== To be done ==
Count the lines below that contain the string "width", and reply with the number alone.

== Supplied material ==
>> start

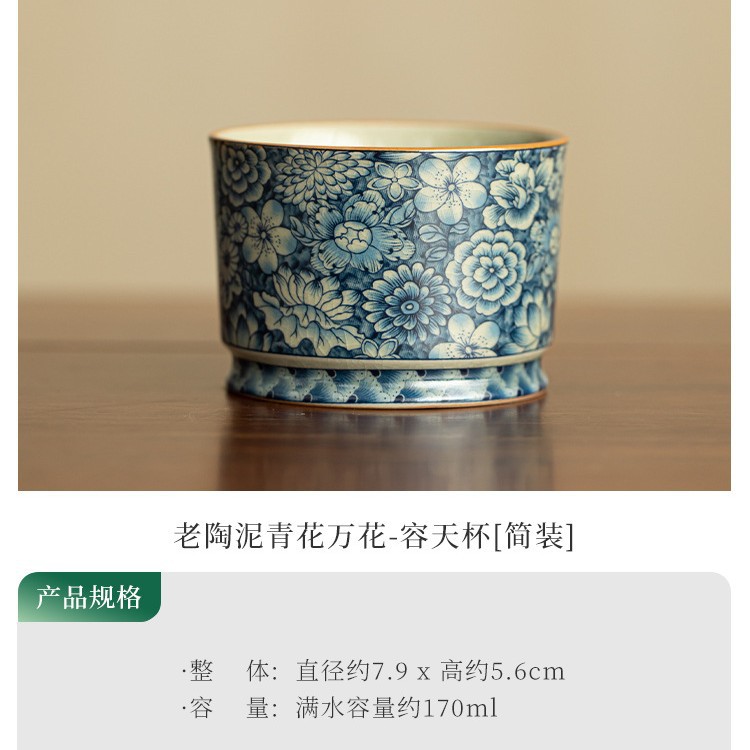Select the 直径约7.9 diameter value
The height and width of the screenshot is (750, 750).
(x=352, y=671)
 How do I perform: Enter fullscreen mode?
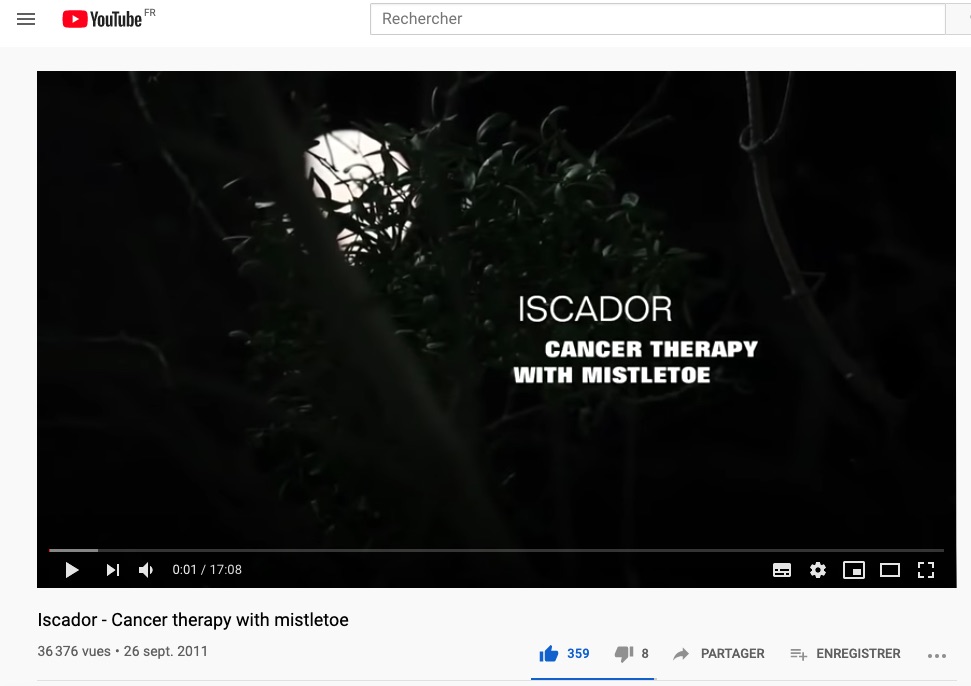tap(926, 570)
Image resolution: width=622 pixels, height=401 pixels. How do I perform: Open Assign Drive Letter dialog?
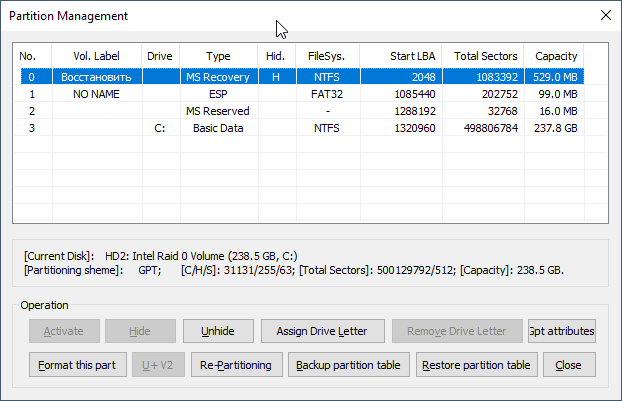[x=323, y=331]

>> end
>> start

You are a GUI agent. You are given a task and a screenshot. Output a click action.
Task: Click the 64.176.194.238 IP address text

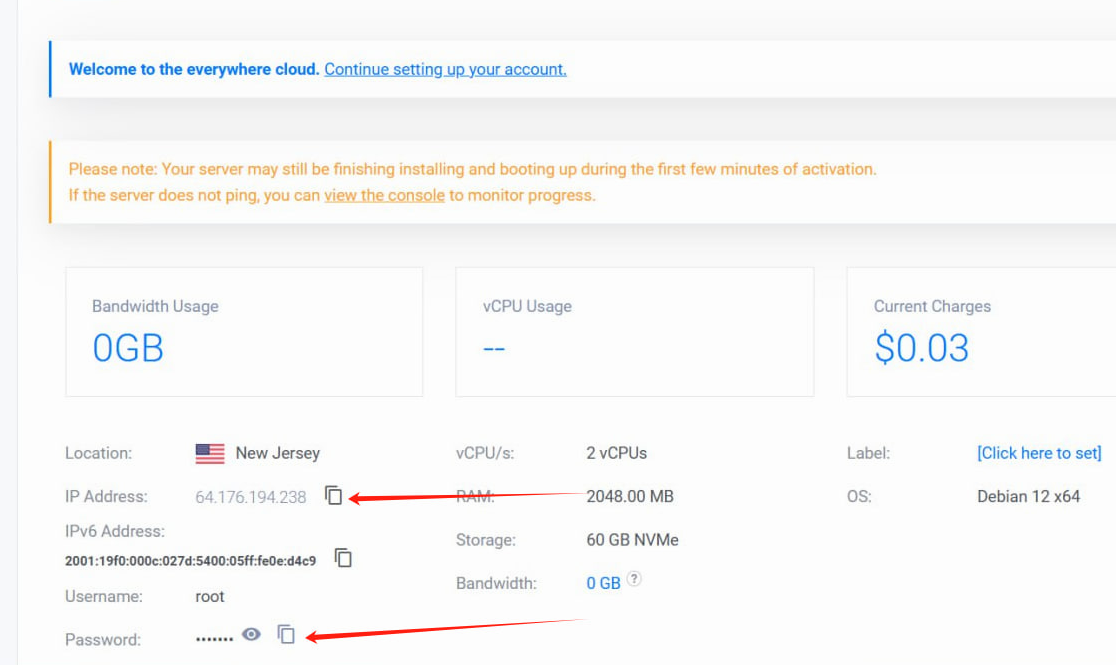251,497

>> end

== Written reply ==
2